THE RECORDS:

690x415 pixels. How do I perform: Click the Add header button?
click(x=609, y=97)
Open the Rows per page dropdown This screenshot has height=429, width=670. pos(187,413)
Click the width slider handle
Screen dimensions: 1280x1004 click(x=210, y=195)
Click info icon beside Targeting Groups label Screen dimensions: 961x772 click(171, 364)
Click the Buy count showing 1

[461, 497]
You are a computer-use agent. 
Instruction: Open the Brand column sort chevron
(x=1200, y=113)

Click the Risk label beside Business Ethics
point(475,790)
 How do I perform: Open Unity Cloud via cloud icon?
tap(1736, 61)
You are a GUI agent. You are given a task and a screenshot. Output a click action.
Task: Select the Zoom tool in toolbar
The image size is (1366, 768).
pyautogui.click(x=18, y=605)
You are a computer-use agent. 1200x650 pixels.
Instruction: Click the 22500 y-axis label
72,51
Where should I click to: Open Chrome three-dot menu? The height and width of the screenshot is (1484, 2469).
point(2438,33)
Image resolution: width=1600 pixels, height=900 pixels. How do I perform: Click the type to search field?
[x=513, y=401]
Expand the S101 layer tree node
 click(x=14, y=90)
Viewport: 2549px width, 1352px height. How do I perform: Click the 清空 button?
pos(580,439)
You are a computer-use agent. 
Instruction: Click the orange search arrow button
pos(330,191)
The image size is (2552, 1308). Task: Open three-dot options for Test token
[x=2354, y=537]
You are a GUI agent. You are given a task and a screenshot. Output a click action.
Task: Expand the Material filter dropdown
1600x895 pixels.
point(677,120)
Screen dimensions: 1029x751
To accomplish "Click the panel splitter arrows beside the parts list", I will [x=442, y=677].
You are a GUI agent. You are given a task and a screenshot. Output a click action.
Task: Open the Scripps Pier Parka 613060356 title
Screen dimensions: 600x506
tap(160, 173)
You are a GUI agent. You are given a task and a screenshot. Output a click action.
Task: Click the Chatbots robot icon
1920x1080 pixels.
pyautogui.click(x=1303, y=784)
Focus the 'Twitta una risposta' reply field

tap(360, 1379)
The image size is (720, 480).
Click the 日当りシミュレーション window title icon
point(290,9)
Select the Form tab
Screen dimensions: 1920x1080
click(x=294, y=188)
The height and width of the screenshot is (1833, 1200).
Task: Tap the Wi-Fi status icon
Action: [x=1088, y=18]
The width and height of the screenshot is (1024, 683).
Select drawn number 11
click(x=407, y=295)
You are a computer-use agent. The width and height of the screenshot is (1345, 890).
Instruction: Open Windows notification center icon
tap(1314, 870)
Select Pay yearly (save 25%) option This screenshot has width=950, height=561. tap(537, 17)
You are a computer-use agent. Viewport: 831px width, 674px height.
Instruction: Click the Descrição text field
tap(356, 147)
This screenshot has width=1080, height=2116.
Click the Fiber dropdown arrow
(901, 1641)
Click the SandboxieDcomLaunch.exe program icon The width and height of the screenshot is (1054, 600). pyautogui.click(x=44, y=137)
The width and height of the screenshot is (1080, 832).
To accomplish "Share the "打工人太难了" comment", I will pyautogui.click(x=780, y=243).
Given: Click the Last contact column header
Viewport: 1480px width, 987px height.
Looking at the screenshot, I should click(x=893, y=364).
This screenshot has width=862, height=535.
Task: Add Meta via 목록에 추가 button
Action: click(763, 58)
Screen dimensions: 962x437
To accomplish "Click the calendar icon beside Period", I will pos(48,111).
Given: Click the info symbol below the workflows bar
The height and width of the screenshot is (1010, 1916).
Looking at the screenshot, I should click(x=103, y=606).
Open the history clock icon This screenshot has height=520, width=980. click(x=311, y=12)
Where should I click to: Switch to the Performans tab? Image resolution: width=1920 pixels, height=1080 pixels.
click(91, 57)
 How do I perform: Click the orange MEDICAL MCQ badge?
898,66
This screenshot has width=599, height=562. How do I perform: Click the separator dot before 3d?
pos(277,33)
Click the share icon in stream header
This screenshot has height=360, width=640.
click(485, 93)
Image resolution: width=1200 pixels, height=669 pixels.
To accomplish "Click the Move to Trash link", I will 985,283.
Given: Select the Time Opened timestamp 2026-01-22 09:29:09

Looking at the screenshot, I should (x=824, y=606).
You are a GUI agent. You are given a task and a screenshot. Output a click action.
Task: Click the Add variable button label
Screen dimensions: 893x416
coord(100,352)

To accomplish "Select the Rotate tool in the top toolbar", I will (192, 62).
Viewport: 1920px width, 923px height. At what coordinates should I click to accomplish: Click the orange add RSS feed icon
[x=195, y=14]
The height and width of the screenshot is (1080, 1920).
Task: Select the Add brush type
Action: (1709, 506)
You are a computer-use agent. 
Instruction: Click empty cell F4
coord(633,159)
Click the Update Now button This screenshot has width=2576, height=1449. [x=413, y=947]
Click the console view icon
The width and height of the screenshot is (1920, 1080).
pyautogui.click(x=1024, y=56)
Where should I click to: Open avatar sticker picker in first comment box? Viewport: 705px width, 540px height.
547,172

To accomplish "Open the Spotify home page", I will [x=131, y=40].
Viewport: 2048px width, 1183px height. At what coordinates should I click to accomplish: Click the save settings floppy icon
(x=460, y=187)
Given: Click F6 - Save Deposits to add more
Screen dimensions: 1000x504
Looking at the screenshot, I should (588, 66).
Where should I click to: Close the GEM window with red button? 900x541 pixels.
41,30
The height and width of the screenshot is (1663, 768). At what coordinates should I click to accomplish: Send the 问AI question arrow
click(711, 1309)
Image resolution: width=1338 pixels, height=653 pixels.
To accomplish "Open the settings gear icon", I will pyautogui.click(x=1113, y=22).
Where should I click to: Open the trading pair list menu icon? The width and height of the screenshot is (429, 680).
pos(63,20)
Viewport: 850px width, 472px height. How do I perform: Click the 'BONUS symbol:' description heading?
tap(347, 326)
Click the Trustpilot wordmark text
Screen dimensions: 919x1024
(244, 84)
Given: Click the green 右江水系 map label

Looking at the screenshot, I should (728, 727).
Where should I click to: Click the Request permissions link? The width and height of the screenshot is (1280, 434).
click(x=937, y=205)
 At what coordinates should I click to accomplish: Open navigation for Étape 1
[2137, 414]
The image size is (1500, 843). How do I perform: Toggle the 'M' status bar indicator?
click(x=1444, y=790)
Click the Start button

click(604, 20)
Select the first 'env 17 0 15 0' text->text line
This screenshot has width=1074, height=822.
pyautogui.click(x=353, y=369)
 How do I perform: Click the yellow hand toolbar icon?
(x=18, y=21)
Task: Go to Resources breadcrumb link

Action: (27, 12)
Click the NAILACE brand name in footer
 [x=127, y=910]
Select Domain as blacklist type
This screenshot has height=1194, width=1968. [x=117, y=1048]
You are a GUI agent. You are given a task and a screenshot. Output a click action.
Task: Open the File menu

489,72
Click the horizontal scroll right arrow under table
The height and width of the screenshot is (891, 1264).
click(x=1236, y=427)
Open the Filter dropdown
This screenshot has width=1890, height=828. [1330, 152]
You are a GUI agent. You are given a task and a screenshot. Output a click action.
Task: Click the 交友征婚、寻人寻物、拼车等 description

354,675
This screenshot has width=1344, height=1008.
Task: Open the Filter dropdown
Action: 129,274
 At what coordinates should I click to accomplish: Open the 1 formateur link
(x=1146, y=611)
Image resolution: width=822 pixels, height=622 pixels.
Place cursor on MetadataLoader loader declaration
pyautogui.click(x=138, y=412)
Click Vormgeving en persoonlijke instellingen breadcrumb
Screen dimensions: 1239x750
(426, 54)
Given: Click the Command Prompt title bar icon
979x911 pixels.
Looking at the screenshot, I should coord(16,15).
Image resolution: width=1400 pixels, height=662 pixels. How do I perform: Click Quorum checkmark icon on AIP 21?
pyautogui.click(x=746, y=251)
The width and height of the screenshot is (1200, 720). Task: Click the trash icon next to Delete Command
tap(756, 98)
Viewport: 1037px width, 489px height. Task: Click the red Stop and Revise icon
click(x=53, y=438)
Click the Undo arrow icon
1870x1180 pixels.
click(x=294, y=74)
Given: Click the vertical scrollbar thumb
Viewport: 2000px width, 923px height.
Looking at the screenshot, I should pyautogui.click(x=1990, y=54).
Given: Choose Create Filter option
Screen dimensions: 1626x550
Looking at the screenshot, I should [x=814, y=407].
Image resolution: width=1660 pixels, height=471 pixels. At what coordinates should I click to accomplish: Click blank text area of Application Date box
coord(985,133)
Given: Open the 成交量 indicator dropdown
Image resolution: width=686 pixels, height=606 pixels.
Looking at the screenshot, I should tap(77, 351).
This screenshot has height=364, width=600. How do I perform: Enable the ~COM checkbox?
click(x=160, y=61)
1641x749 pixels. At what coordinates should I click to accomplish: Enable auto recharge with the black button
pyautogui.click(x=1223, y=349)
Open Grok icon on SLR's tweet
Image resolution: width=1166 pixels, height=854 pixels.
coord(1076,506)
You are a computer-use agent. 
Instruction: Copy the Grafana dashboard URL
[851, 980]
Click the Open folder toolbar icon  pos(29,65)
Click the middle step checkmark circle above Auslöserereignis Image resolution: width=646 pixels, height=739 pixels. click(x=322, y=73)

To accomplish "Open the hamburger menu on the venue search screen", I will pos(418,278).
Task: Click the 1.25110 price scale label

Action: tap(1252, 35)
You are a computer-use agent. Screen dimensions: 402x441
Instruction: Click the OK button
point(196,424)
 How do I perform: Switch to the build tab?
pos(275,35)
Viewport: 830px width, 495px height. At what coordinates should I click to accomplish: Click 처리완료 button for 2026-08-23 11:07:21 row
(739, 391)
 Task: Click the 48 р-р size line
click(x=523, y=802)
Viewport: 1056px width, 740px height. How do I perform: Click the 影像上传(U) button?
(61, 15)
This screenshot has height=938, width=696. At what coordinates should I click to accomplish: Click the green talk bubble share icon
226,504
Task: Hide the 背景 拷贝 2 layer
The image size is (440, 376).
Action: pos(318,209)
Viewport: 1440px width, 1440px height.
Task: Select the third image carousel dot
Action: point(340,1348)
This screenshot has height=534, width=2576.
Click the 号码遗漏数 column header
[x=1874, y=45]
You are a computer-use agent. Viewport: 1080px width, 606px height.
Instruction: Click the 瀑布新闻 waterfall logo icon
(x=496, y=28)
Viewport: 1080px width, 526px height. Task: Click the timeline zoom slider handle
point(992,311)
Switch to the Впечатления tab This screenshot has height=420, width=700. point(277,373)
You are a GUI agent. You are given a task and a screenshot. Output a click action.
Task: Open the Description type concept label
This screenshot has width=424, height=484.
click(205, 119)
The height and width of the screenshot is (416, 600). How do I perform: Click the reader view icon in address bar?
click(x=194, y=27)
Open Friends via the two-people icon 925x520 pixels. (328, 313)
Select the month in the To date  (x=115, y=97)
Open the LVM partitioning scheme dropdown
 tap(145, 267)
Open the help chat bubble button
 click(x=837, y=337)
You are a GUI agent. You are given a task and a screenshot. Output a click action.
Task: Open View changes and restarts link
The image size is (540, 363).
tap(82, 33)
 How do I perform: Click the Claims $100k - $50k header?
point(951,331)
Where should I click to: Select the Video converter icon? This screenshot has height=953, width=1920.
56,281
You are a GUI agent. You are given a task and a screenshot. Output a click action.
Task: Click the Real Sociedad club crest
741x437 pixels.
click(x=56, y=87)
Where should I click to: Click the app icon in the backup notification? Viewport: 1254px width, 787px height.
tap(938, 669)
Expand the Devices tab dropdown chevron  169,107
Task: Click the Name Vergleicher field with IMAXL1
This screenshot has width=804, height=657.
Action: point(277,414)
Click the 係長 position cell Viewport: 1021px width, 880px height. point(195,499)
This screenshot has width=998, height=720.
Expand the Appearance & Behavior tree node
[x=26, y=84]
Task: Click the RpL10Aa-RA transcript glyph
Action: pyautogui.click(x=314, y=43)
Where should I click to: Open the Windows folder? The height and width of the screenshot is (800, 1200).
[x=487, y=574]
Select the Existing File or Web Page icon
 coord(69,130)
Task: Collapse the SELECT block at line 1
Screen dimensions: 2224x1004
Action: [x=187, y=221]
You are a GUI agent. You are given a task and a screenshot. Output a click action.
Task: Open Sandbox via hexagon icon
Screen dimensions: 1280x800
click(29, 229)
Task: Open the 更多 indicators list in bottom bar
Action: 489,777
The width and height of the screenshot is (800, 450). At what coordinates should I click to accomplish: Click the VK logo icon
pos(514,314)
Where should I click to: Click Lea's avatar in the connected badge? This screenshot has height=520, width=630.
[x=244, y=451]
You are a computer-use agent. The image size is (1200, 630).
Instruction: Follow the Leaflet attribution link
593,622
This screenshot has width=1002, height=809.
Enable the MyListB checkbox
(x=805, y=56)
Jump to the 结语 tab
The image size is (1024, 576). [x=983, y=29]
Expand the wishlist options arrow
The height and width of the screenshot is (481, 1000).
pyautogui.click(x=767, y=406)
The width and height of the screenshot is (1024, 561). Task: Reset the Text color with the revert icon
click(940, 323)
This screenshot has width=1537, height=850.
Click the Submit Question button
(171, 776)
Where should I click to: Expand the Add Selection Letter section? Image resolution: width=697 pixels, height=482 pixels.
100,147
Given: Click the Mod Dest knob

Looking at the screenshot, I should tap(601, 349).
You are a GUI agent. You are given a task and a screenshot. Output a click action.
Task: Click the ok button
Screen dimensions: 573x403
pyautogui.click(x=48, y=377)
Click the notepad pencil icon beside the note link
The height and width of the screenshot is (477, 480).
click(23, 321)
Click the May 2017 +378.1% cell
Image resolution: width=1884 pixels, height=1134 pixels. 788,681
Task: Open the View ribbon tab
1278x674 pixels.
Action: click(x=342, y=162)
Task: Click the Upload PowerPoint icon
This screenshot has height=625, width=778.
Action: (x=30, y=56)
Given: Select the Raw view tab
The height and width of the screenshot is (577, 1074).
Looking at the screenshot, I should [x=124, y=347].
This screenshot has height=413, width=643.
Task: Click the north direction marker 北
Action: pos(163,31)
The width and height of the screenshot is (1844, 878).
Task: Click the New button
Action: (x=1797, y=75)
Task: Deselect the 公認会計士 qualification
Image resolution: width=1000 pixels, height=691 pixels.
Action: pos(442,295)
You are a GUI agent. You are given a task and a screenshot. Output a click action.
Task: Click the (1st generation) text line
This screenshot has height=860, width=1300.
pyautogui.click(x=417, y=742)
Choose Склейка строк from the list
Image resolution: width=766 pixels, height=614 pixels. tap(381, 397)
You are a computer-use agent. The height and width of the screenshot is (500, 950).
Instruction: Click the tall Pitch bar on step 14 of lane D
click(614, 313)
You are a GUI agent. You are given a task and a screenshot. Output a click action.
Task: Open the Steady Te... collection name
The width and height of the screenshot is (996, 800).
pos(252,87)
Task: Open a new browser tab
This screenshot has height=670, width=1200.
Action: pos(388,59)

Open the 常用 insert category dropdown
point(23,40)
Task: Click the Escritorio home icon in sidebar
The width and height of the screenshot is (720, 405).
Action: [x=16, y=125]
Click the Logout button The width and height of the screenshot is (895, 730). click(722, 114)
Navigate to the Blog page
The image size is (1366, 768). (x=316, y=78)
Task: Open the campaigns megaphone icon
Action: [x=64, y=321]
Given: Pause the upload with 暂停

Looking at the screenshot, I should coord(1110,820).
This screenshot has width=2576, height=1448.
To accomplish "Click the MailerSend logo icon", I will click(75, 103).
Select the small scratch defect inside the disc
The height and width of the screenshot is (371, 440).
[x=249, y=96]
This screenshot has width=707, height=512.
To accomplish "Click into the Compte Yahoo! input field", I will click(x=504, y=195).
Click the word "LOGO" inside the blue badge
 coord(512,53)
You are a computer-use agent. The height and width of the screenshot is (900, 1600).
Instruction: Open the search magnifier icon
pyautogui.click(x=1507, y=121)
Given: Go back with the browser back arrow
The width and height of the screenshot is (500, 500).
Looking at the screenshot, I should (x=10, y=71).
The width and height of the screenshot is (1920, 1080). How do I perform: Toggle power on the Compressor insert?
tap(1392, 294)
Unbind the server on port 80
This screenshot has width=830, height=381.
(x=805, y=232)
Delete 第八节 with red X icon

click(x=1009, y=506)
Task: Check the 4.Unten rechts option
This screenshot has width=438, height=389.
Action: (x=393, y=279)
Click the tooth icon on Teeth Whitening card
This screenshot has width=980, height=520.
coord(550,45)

WHAT IS REQUIRED: Can you repeat the rows above exactly, beginning at the line containing "Select the month" and stopping after the line containing "tap(82, 33)"?

RESPONSE:
Select the month in the To date  (x=115, y=97)
Open the LVM partitioning scheme dropdown
 tap(145, 267)
Open the help chat bubble button
 click(x=837, y=337)
You are a GUI agent. You are given a task and a screenshot. Output a click action.
Task: Open View changes and restarts link
The image size is (540, 363).
tap(82, 33)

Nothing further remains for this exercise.